Senators Kevin Priola (R) and Angela Williams (D) and Representative Chris Hansen (D) were the prime sponsors of Senate Bill (SB) 77 and the bill gained additional support from both sides of the aisle. The bill requires utilities to facilitate the deployment of charging stations for electric vehicles (EVs) and support EV adoption in their service territories.
Meanwhile, Representatives Sonya Jaquez Lewis (D) and Matt Gray (D), and Senator Jessie Danielson (D) were the prime sponsors of House Bill (HB) 1159, which also received bipartisan support. The bill modifies and extends thru 2025 the state’s tax credits that support the purchase of EVs that would otherwise expire in 2021. HB 1159 gradually ramps down the tax credits from the current level of $5,000 and phases them out at the end of 2025.
The two bills are complementary—one supports the purchase of plug-in vehicles and the other will help make sure there are places to plug those vehicles in.
MJ Bradley and Associates estimates that widespread EV adoption would provide Colorado drivers $30 billion in reduced fuel and maintenance costs. And unlike money spent on gasoline, which largely flows out-of-state to international oil companies, those dollars will be re-invested in Colorado, spurring in-state economic growth.

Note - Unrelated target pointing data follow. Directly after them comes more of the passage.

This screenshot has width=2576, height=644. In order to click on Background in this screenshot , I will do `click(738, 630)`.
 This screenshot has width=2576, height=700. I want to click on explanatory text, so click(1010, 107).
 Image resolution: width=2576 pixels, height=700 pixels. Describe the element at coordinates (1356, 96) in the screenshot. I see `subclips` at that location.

SB 77 will also bring benefits to all utility customers. Coloradans have an under-utilized asset in the form of the state’s electric grid. Because EV charging generally occurs when people are sleeping and there is plenty of spare capacity in the grid, charging can improve the utilization of the system, which spreads the costs of maintaining the grid over more electricity sales. And that reduces the per-kilowatt-hour price to the benefit of all customers.
MJ Bradley and Associates quantified that benefit: finding that widespread EV adoption would reduce utility bills in Colorado by $4.1 billion. That helps everyone, regardless of whether they drive an EV. This isn’t just a theoretical proposition. Real world data from the two utility service territories that have the most EVs in the country (Pacific Gas & Electric and Southern California Edison) reveals that EVs are putting downward pressure on electric rates to the benefit of all utility customers.
HB 1159 also comes at a timely moment because federal tax credits for EV purchases are already being phased out for the leading EV manufacturers. The bill would ensure Coloradans have access to state tax credits thru 2025, by which point it is expected that battery prices will have declined sufficiently such that EVs will achieve cost-parity with conventional vehicles. This will help ensure Colorado realizes emission reductions worth $10 billion in societal and public health benefits also quantified by the MJ Bradley analysis.
Consumer research reveals that the two biggest barriers to EV adoption are upfront cost and the lack of charging infrastructure. These two bills will help remove both obstacles. Good ideas need not belong to a single political party and these bills that received bipartisan support will help the citizens of Colorado drive on a cleaner, cheaper fuel.